Sin embargo, la oposición expresó preocupaciones significativas. La senadora del PAN, Susana Zatarain García, pidió aclaraciones sobre el ingreso previo de aeronaves militares estadounidenses, mencionando incidentes en Baja California Sur y Toluca. “Son aeronaves muy vistosas, muy ruidosas, que nos alertan por su naturaleza militar”, señaló. Por su parte, la senadora de Movimiento Ciudadano, Alejandra Barrales, solicitó información sobre reportes de drones del crimen organizado que habrían sobrevolado espacio aéreo estadounidense, citando declaraciones oficiales del secretario de transporte de EE. UU.
Aunque votó a favor, el senador de Morena, Gerardo Fernández Noroña, manifestó reservas críticas. “Yo considero que en este momento la entrada de fuerzas armadas de Estados Unidos a México no debería aceptarse ni para plantar arbolitos… No me parece correcta la manera en que está actuando el Gobierno de Estados Unidos”, expresó, reflejando tensiones subyacentes en la relación bilateral.

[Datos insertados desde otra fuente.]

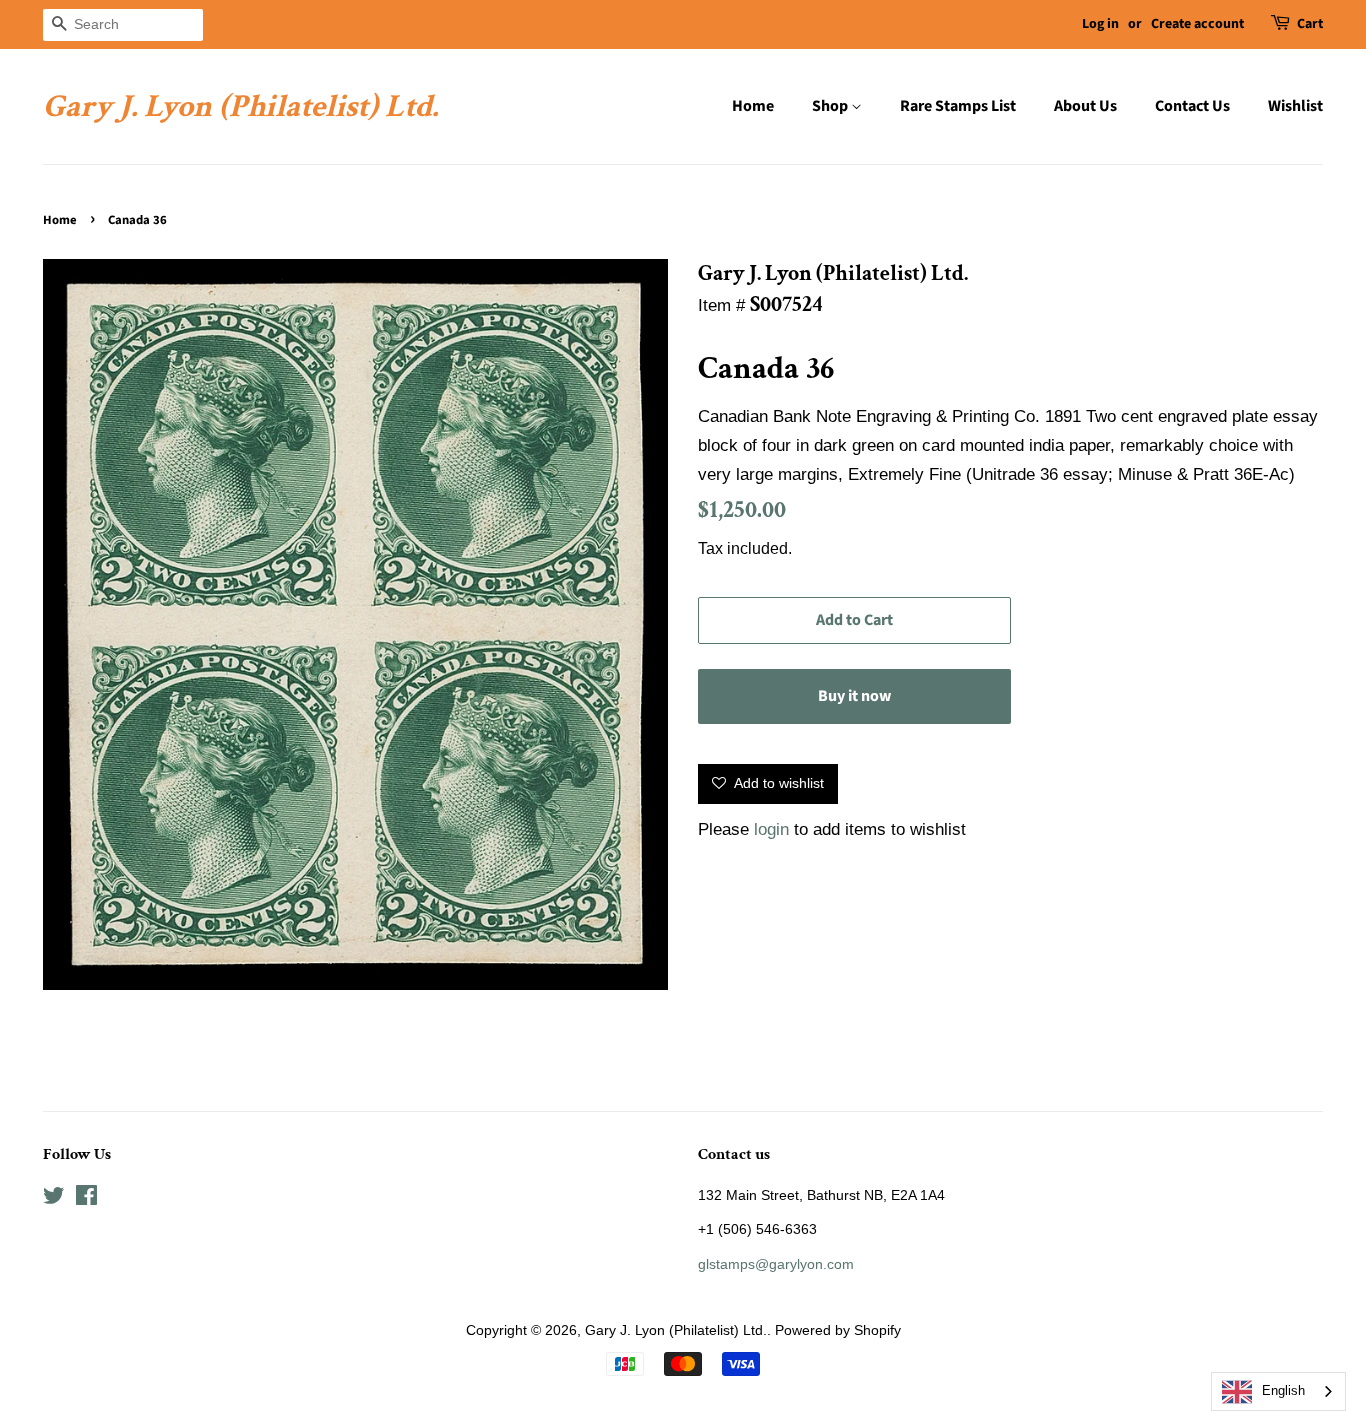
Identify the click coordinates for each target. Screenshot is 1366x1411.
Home (753, 106)
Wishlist (1295, 106)
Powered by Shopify (838, 1330)
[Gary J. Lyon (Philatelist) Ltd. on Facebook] (86, 1199)
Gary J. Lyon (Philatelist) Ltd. (240, 107)
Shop (831, 106)
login (771, 829)
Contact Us (1192, 106)
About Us (1085, 106)
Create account (1197, 24)
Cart (1310, 24)
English (1283, 1390)
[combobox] (1278, 1391)
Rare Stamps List (958, 106)
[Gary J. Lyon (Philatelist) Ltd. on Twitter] (54, 1199)
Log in (1100, 24)
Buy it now (854, 696)
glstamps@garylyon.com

Contexto y implicaciones de seguridad
Esta autorización se enmarca en un contexto de creciente cooperación militar entre México y Estados Unidos, aunque persisten desafíos en temas como la soberanía y la transparencia. La presencia de armamento extranjero en suelo mexicano ha sido históricamente un punto sensible, y este caso no es la excepción, desatando discusiones sobre:
- El balance entre seguridad nacional y autonomía.
- La necesidad de mayor claridad en los acuerdos militares.
- El impacto en la lucha contra el crimen organizado.
Los ejercicios conjuntos podrían mejorar la preparación de las fuerzas mexicanas, pero también plantean interrogantes sobre la supervisión y los límites de la intervención extranjera en asuntos de defensa interna.